→ SHORT TASK 1: Rewrite the paragraph that begins "We can do these runs from the command line" in the tic-tac-toe search passage as a short bulleted list, keeping its main facts.
→ SHORT TASK 2: Resume the tic-tac-toe search passage from the point where it stops.
------ PASSAGE GIVEN ------
We can do these runs from the command line with the advantage that it's very easy to get timing or the runs and to test with and without the alpha-beta enhancement which is coming right up. Running ticTacToe.py as a script invokes the timeSearch function at the bottom. This gathers arguments from the command line for the board, player, alphabeta and depth. It makes it easy to use command line editing to play various games. Source for timeSearch.py
$ python ticTacToe.py '|X..|..O|...|','X' 'X' 'N' 12
Find optimal move: AlphaBeta=False Depth=12
Initial game configuration is
|X..| tag=1 depth=0 X to play
|..O| moves (1, 2, 3, 4, 6, 7, 8)
|...| ival=0 fval=100 A=-9999 B=9999
Next move is 2 giving us...
|X.X| tag=797 depth=1 O to play
|..O| moves (1, 3, 4, 6, 7, 8)
|...| ival=30 fval=100 A=-9999 B=9999
Next move is 1 giving us...
|XOX| tag=798 depth=2 X to play
|..O| moves (3, 4, 6, 7, 8)
|...| ival=0 fval=100 A=-9999 B=9999
Next move is 4 giving us...
|XOX| tag=850 depth=3 O to play
|.XO| moves (3, 6, 7, 8)
|...| ival=60 fval=100 A=-9999 B=9999
Next move is 3 giving us...
|XOX| tag=851 depth=4 X to play
|OXO| moves (6, 7, 8)
|...| ival=60 fval=100 A=-9999 B=9999
Next move is 6 giving us...
|XOX| tag=852 depth=5 O to play
|OXO| moves (7, 8)
------ EXTRACTED ENTRIES ------
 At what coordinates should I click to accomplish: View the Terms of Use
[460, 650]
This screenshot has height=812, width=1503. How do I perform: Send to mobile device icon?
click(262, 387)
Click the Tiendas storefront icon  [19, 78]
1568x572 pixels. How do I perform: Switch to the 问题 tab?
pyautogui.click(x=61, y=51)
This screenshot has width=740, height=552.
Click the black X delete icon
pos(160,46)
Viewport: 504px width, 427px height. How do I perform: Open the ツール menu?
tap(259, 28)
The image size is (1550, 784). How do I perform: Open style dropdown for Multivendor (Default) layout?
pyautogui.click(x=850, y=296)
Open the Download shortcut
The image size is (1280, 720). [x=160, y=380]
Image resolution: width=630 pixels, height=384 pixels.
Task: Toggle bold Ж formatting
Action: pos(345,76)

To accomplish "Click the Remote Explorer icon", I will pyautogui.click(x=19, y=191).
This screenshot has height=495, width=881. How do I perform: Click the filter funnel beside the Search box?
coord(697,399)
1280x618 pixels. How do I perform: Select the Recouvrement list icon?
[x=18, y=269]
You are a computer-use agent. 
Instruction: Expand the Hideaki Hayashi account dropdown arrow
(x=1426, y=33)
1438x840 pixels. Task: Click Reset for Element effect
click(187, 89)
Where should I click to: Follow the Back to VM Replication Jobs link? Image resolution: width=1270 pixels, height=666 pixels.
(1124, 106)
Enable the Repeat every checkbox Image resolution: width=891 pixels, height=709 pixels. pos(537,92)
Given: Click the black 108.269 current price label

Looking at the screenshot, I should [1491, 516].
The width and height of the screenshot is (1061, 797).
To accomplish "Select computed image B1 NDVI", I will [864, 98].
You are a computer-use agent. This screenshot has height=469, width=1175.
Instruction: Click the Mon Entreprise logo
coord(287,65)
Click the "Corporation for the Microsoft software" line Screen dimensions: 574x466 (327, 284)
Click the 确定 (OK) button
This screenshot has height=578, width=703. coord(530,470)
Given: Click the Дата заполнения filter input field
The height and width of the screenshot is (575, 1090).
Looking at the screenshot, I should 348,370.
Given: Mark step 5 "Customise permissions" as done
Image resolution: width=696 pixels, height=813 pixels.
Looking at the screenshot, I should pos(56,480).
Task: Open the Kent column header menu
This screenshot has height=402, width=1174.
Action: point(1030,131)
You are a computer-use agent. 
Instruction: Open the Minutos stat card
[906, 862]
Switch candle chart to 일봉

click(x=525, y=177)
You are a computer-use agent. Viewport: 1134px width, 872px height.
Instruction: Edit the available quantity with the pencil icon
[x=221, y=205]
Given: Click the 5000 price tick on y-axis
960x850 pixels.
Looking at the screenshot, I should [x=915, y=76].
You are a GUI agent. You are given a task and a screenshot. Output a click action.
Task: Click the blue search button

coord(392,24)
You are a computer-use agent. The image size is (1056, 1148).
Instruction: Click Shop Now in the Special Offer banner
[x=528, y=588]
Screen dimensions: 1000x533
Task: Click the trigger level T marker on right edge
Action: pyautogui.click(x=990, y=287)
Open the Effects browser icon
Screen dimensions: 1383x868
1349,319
------
→ EXERCISE RESPONSE 1:
- Running from the command line makes it easy to time the runs and to test with and without the alpha-beta enhancement, which comes next.
- Running ticTacToe.py as a script calls the timeSearch function at the bottom of the file.
- timeSearch takes the board, player, alphabeta and depth as command-line arguments.
- This makes it easy to use command line editing to play various games.

→ EXERCISE RESPONSE 2:
|X..| ival=100 fval=100 A=-9999 B=9999
Time: 0.258681774139 sec
This section is a little tricky. Each node carrys an alpha and a beta that it inherits from above. Alpha is a "best so far" for "X" and if things are going well it will be a positive number. Beta plays the same role for "O" but with the opposite sign.
As nodes for "X" are expanded the alpha values can only increase as we progress down the tree. And beta values can only decrease.
If, when expanding a node for X, its alpha value is greater than the beta value of its ancestors, then this node is bad news for 'O'. 'O' already has a better choices and will NOT choose this path. And that means we can abandon further expansion of this node for 'X' and simply return the value found. And symetrically, the same applys to expansion of 'O' nodes but with things flipped. See the code in the alphaBeta.chooseMove function.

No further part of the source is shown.